Data science; Artificial intelligence; Machine learning; Microsoft
The purpose of Auto ML is to make Machine Learning easier to work with and understand, and is accessible by automatically generating a data analysis. Therefore it greatly affects the work of data analysts and other data science jobs due to lesser manual work. However, Artificial Intelligence doesn’t completely affect data science jobs. Data science is a vast subject covering numerous curricula involving data. And Machine Learning falls within the scope of Data Science and aids it in processing data. Data Analytics and Machine Learning are two sides of the same coin when it comes to Data Science. Data generation has been increasing rapidly over the years. So in this technical world where there is huge generation of data, the demand for data scientists and Machine Learning Engineers has been increasing and pursuing these jobs has now become trendy. Mastering the necessary skills for Data Science and Machine Learning will help secure a strong career in this era.
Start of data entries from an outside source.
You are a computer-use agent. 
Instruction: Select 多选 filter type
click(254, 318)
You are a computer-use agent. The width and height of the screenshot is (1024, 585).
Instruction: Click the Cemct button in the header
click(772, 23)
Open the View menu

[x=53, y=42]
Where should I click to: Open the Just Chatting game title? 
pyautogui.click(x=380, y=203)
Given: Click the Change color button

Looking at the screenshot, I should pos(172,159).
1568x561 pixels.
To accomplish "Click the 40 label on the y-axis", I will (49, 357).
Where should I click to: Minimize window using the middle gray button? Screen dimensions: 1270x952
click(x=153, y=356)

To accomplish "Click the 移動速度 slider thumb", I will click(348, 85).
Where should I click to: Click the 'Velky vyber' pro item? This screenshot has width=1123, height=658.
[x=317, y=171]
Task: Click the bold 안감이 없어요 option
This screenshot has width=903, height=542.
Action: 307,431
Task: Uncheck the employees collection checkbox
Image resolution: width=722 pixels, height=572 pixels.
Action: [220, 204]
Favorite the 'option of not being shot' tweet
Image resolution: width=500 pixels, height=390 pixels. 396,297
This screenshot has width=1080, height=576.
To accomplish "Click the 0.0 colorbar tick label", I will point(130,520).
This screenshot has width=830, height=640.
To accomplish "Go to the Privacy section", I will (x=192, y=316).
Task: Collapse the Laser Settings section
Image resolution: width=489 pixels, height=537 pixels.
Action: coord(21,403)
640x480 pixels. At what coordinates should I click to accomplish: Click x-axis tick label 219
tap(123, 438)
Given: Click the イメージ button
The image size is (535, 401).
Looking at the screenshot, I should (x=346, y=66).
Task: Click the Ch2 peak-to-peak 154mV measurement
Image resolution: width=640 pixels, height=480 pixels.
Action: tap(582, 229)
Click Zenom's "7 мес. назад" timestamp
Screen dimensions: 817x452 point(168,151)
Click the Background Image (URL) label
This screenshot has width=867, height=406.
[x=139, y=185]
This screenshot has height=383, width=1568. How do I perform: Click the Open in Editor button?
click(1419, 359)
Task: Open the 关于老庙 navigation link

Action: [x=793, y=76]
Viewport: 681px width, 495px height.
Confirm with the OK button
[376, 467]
This 20th century has given a lot of improvements in the field of technology especially in artificial intelligence which shows a lot of promising developments in the field of technology. But this 20th century has also given birth to another field of technology called data science. In fact, only the job of data scientist is considered to be the sexiest in the 20th century. As mentioned before, improvements in Artificial Intelligence has been soaring . Microsoft has worked on a project called Auto ML for years and come up with an Artificial intelligence to replace one of the works done by data scientists.
• Will AI replace data scientists?
• Will all data scientists go unemployed?
• Is all the hype about data scientists, a lie?
The job done by a data scientist is wide and vast but for your understanding let us consider one of the applications of a data scientist. The recommendation algorithms you see in YouTube, Tik-Tok, Instagram and all such apps are the work done by data scientists. In a way, these recommendation algorithms steal your time and also offer right video to the right person. For e.g., let us say a person watches only videos about gaming, then his homepage will be loaded with videos related to games and stuff. In fact, these recommendations are the ones which increase the watch time of the users and keep the users in the app for a long time . For a person who watches videos related to cooking, if his homepage is loaded with videos related to games he will absolutely close the app, but if his recommendations are also related to cooking he will click onto the next video and another video and so on. Personalized ads are also one of the applications of the data scientists.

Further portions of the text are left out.